%%
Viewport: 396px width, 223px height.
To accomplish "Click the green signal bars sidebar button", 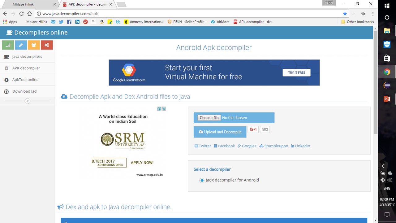I will 8,45.
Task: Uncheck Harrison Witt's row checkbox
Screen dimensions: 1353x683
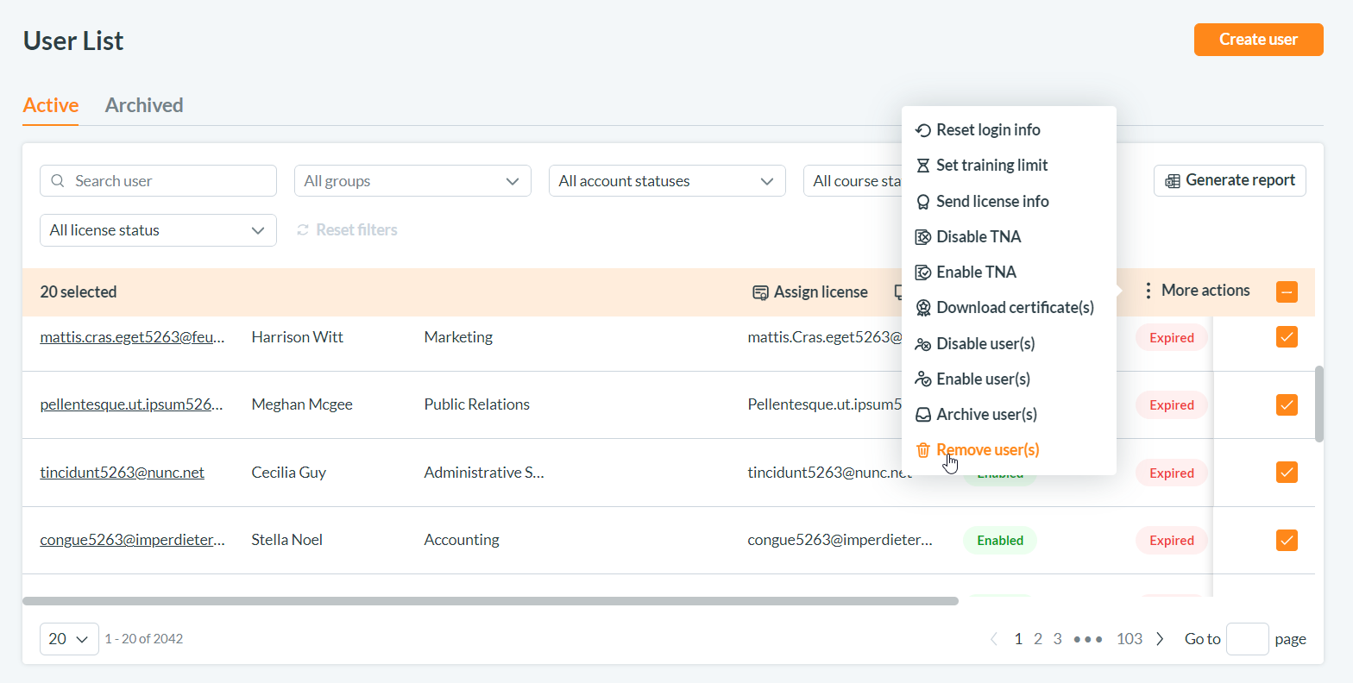Action: [1286, 337]
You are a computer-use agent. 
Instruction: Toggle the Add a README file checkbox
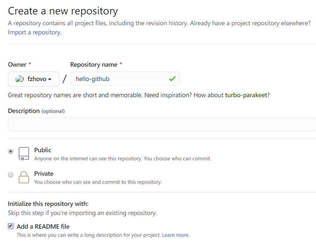[11, 226]
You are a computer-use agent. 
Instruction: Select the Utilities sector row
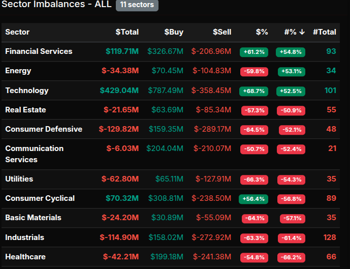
%%
Problem to solve:
Copy out word for word everything in the records from the line containing "Task: Uncheck Harrison Witt's row checkbox" down through the end of the records, omitting the pictures.

The response:
Task: Uncheck Harrison Witt's row checkbox
Screen dimensions: 1353x683
Action: [1286, 337]
You are a computer-use agent. 
Instruction: Toggle the Add a README file checkbox
[11, 226]
You are a computer-use agent. 
Instruction: Select the Utilities sector row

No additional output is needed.